Thoughts on 'A Poem for Dzhokhar'

Yesterday Amanda Palmer, most famous for being singer of the Dresden Dolls, wrote a poem. It was titled 'A Poem for Dzhokhar'. First of all, if you haven't read the poem, you can here. 

The poem is pretty simple, it repeats the opening 'You don't know' with each line. There are several points of view at work, such as the people of Boston inside their homes: 'you don’t know how claustrophobic your house is until you can’t leave it'. To an imagining of Dzhokhar himself: 'you don’t know how precious your iphone battery time was until you’re hiding in the bottom of the boat'.

Criticisms of the poem have ranged from the interesting, such as one early poster on her blog, who said:
 
I understand that you are trying to acknowledge his humanity, but you aren't really succeeding in that if you are inventing his feelings to fit what you see of the situation.
Whereas commentators on various news sites have said some very constructive things, such as: 'she's the WORST' and other such phrases. What has struck me though, and this is something that Amanda Palmer pointed out herself on Twitter, was that the backlash has been in response to a poem. When was the last time a poem caused such a stir? Palmer could have chosen numerous mediums to express her feelings, but she chose poetry.

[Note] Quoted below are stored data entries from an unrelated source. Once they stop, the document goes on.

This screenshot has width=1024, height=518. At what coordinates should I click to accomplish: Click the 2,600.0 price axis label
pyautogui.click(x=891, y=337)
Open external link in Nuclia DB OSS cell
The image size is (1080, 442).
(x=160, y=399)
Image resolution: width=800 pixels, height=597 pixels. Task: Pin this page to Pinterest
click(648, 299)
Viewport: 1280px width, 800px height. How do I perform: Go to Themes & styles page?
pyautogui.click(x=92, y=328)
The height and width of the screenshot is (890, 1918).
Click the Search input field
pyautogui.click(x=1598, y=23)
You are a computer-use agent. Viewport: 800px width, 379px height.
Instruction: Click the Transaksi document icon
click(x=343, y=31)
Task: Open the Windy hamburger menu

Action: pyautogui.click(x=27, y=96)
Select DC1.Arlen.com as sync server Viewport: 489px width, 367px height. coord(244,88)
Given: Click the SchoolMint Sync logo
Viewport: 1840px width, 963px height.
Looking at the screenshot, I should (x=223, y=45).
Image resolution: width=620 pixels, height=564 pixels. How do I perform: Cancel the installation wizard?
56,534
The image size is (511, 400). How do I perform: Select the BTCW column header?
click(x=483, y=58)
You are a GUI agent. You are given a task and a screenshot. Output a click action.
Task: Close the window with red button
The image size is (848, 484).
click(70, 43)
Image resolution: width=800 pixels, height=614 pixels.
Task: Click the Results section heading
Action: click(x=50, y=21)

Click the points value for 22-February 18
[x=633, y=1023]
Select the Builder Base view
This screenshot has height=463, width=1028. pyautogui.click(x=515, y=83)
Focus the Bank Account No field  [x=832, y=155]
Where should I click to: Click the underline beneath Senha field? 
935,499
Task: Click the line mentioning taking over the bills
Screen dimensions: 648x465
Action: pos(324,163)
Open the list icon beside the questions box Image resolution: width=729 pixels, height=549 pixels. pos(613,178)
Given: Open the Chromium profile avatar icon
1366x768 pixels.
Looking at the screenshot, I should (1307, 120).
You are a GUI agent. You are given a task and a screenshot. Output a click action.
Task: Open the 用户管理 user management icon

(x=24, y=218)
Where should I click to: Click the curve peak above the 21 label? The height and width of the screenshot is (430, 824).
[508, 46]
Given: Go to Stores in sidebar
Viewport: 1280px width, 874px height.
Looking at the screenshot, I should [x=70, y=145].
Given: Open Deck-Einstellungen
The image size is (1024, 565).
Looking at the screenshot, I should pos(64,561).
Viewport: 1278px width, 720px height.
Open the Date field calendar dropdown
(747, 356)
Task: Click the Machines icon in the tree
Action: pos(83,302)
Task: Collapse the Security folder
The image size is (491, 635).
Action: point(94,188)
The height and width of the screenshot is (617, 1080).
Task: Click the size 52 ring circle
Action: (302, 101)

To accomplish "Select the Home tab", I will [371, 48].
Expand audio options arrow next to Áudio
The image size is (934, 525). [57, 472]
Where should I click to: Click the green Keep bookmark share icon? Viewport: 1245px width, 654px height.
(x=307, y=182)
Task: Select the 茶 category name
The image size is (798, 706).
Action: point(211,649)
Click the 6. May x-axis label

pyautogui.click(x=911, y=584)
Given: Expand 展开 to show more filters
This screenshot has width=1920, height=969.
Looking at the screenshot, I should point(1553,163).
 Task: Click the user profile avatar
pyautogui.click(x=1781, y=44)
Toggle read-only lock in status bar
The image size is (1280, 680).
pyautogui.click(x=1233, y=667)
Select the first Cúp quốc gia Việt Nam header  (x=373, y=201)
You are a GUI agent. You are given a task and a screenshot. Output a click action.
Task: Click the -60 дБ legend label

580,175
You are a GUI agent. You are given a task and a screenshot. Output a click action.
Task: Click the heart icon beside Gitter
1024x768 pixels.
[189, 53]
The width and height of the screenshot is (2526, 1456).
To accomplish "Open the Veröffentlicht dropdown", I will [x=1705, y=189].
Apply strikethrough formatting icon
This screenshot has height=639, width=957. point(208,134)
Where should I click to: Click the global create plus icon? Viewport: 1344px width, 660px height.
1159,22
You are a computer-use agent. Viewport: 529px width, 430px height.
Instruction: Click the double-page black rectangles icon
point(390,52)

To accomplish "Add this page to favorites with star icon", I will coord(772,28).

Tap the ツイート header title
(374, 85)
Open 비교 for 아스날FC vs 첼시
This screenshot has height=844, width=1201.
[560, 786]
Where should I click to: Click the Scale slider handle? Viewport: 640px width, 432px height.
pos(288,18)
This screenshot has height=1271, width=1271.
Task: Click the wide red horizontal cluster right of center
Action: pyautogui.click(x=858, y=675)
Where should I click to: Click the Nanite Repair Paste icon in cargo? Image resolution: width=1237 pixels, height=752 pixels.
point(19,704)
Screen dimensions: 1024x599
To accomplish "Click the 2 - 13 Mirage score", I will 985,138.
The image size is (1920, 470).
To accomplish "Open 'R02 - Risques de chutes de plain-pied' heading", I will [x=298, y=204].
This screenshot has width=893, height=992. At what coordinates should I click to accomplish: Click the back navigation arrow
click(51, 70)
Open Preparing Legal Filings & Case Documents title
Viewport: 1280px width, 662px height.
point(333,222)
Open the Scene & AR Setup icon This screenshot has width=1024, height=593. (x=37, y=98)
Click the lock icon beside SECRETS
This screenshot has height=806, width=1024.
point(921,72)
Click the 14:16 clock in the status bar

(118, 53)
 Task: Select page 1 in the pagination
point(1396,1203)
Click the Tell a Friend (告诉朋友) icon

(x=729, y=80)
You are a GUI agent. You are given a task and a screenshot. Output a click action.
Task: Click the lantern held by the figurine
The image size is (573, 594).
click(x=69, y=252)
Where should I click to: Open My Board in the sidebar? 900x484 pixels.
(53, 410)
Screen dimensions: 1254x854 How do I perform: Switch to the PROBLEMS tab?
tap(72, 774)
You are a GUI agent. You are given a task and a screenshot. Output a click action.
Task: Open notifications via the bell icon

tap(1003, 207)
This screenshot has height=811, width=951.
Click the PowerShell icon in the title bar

Why does poetry lend itself so well to speaking about tragedy? Perhaps it's the freedom of form (or freedom to create form) that allow fragments of experience to express something meaningfully. From someone who might be a cop who 'let that guy go without shooting him dead and stuffing him in some bushes between cambridge and watertown' to the bomber who does not 'know how to mourn your dead brother'. Poetry really does let the writer get away with more than if they were writing an essay or singing a song. I suspect that because of the way poetry functions it is easy for detractors to dismiss it as just a jumble of phrases and even to be labelled as 'not really poetry', or maybe just 'shit poetry'. Yet, it still remains a poem.

Since this episode began to unravel on my Twitter feed, one word that has been used a lot is 'empathy'. In a situation such as the Bostom bombings, with the inevitable obsession as to who did it and why, empathy is very easily obscured in the pathological search for The Truth. We get this in the media, with its virtual updates streaming information to us, who are desperately hungry to know something about what is going on. The moment I heard about the bombings, I had the exact same response.
  
However, it's different now, because the bombers have been named, their faces broadcast to the world, and they have been hunted and killed or captured. How are we supposed to feel about this? Are we supposed to be happy? I don't feel particularly happy. There are still hundreds of people hurt, three innocent people dead as well as the two guilty ones, nothing can change that. We just know that some kind of justice has been done according to some plan or design as to what justice is.

I think this is why we need empathy, because it's our only human connection to what has happened. It is easy to hate Dzhokhar and Tamerlan Tsarnaev because of our empathy towards the thousands of people in Boston who will forever be scarred by the bombings. Yet, that same empathy may just also stretch to remembering that they were people too. There are poems written about The Holocaust that depict the Nazis in the camps going back to their wives and children with love. Such expressions do not lessen the horror of the camps and the evil of the people who sent so many to their deaths. Instead, they serve to remind us something that reaches far further into us than a dichotomy of good and evil: that evil has a human face, and it is the same as that of a good man or woman.